NPD-VERBOT Lammert warnt vor neuem Gang nach Karlsruhe

17.12.2012
2023-08-30T12:17:43.7200Z
3 Min

Zwolf Jahre nach dem gescheiterten ersten Versuch wird erneut ein Verbotsverfahren gegen die NPD eingeleitet. Mit einer deutlichen Mehrheit hat sich der Bundesrat am vergangenen Freitag dafür entschieden, vor dem Bundesverfassungsgericht einen Verbotsantrag gegen die rechtsextremistische Partei einzureichen. Lediglich Hessen enthielt sich bei der Abstimmung. Thüringens Ministerpräsidentin Christine Lieberknecht (CDU) erinnerte daran, dass das erste Verbotsverfahren durch das Bundesverfassungsgericht im Jahr 2003 "ohne Entscheidung in der Sache" eingestellt worden sei. Das Gericht habe seinerzeit nicht entscheiden können, ob das vorgelegte Material von der NPD oder von V-Leuten stammte, sagte die Ministerpräsidentin. "Daraus haben wir unsere Lehren gezogen", betonte sie und machte zugleich deutlich: "Wir sind überzeugt davon, dass die NPD verfassungswidrig ist." Von einem "gründlich vorbereiteten Antrag" sprach auch der Regierende Bürgermeister von Berlin, Klaus Wowereit (SPD). "Die Beweislage ist erdrückend", schätzte er ein. Zugleich appellierte Wowereit an Bundestag und Bundesregierung, ebenfalls einen Antrag in Karlsruhe zu stellen.

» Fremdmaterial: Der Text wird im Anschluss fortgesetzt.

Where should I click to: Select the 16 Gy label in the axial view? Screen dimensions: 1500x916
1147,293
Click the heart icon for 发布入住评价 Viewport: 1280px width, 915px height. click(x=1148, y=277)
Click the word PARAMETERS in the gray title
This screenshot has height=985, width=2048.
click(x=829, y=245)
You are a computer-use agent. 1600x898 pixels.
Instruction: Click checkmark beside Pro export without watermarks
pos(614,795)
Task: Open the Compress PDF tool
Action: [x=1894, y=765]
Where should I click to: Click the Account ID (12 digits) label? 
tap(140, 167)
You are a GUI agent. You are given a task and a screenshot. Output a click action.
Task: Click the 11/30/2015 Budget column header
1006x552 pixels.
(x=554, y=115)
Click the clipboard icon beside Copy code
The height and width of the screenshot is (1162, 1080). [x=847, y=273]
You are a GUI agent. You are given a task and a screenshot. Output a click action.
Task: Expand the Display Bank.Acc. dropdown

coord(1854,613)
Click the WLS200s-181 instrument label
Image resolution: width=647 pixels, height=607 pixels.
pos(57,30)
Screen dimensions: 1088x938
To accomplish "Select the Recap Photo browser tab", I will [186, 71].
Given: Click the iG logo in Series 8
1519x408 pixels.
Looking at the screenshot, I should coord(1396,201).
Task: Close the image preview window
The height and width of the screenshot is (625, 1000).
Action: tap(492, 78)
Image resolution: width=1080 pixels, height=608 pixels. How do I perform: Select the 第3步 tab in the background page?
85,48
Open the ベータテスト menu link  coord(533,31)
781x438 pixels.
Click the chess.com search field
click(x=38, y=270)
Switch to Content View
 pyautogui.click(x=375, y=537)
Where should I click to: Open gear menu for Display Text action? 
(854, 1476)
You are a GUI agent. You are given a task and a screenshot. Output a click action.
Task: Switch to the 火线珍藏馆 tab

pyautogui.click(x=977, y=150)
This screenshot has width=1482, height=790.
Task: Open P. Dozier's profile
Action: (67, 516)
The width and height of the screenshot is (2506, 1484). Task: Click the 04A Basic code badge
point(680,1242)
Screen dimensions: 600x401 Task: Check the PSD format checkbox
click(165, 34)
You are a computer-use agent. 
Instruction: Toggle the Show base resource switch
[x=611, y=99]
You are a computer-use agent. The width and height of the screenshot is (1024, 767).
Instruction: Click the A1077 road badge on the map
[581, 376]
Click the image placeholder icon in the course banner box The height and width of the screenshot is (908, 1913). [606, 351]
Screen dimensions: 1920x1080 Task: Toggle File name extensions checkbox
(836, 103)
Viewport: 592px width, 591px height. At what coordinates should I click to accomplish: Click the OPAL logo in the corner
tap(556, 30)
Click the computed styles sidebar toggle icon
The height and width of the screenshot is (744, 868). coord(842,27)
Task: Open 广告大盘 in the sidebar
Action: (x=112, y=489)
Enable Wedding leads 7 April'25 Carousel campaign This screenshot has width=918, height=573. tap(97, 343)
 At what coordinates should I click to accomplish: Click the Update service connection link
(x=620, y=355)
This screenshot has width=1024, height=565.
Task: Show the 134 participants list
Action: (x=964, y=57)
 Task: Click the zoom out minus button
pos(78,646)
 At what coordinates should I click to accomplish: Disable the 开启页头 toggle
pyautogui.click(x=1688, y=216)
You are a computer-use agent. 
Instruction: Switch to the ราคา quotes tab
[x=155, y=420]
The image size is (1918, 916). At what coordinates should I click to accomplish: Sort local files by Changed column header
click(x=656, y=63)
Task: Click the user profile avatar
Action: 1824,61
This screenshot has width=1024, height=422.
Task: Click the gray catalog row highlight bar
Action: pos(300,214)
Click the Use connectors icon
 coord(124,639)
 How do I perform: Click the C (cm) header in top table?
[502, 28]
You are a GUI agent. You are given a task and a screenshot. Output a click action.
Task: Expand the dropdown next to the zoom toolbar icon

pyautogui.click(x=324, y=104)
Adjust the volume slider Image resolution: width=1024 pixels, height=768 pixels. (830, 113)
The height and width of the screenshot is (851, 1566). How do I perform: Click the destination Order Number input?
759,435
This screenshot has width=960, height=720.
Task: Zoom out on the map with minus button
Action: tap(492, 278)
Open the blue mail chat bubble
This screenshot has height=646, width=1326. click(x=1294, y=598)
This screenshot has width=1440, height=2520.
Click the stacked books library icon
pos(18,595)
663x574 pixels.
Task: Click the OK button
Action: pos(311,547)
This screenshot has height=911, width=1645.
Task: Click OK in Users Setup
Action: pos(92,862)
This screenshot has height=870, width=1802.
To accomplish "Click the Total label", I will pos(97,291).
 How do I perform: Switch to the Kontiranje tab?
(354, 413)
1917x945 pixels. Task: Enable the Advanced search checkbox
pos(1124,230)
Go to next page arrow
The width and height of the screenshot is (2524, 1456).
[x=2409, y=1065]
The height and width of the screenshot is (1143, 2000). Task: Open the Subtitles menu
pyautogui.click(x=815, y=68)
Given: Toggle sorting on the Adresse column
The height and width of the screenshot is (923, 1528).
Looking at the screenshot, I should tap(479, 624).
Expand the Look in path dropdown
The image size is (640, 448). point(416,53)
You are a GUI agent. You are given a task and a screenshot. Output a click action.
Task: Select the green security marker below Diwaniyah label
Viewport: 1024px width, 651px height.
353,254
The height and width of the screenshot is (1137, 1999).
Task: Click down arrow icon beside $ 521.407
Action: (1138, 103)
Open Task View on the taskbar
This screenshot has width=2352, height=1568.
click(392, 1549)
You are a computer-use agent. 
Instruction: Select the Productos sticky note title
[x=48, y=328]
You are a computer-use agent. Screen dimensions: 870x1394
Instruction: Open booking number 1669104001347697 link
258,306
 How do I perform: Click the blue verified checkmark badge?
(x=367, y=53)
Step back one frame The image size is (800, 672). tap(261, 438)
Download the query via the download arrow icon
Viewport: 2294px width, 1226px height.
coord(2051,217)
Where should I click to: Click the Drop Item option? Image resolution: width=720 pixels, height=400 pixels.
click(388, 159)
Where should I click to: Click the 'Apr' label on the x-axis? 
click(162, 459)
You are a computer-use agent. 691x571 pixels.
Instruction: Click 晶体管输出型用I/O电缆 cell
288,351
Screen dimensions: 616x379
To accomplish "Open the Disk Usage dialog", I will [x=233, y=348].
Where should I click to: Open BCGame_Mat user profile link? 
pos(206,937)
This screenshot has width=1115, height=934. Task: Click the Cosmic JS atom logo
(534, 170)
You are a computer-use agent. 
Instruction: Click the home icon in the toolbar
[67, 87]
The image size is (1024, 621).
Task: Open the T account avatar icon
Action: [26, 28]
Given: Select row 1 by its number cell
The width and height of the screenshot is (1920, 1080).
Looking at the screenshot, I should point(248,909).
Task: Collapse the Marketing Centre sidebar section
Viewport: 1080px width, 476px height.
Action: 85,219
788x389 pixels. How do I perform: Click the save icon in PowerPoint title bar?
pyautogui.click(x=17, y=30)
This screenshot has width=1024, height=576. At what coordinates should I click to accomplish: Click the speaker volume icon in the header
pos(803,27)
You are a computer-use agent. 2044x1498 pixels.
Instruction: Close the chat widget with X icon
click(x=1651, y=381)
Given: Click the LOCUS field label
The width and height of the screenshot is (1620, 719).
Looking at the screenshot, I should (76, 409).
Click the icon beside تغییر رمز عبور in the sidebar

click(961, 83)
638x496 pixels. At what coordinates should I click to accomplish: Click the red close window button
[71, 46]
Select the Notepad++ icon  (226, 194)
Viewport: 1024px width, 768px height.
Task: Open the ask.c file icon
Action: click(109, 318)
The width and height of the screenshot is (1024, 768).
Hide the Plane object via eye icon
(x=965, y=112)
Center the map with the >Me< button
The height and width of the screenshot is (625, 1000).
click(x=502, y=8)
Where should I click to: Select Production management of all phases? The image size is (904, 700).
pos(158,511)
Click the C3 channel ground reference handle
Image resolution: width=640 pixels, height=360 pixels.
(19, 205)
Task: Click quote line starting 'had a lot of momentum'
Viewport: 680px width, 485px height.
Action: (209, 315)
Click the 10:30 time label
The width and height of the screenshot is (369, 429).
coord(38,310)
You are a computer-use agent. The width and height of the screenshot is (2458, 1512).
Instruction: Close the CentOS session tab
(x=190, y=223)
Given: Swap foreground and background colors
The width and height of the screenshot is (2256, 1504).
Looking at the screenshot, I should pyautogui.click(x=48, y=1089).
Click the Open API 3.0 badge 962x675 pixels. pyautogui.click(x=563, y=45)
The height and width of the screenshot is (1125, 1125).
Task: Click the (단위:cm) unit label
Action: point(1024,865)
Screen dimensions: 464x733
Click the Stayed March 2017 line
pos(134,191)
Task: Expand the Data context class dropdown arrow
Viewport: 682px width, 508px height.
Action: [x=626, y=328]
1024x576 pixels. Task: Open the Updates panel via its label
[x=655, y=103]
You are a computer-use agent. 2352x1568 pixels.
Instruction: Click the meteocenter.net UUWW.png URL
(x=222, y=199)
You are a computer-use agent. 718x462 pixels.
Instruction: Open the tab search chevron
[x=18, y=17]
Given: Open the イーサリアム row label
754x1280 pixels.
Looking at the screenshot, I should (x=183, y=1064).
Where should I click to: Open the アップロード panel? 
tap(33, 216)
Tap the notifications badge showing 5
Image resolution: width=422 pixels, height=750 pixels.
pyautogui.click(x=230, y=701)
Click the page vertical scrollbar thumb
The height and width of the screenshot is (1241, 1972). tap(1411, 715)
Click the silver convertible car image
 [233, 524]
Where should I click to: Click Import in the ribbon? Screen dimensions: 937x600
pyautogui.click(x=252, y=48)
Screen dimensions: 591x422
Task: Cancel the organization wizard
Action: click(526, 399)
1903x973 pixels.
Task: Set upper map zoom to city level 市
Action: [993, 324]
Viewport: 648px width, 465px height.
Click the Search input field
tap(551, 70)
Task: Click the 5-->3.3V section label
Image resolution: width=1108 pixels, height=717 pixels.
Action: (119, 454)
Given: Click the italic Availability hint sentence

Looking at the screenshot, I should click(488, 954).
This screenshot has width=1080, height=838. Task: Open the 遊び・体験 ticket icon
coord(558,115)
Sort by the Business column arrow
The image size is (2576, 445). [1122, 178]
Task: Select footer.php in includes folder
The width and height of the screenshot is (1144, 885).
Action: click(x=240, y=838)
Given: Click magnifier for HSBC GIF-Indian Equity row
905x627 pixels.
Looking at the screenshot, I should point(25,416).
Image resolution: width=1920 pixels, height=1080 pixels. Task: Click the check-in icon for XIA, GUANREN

Der hessische Justizminister Jörg-Uwe Hahn (FDP) verwies dagegen vor allem auf die Gefahren eines Verbotsantrags: "Ein gescheitertes Verfahren könnte zur Aufwertung der NPD führen", merkte er an. Gleichwohl stelle sich Hessen einem Verbotsantrag nicht in den Weg und habe daher auch auf das Veto in der Innenministerkonferenz verzichtet, sagte Hahn weiter.

Ob es die von der Länderkammer geforderte Unterstützung des Antrages durch Bundestag und Bundesregierung geben wird, ist derzeit unklar. Unter den Abgeordneten gibt es keine einheitliche Linie. Es zeichnet sich aber ab, dass auf Seiten der Opposition die Neigung, dem Verbotsantrag beizutreten, größer ist als innerhalb der Regierungskoalition.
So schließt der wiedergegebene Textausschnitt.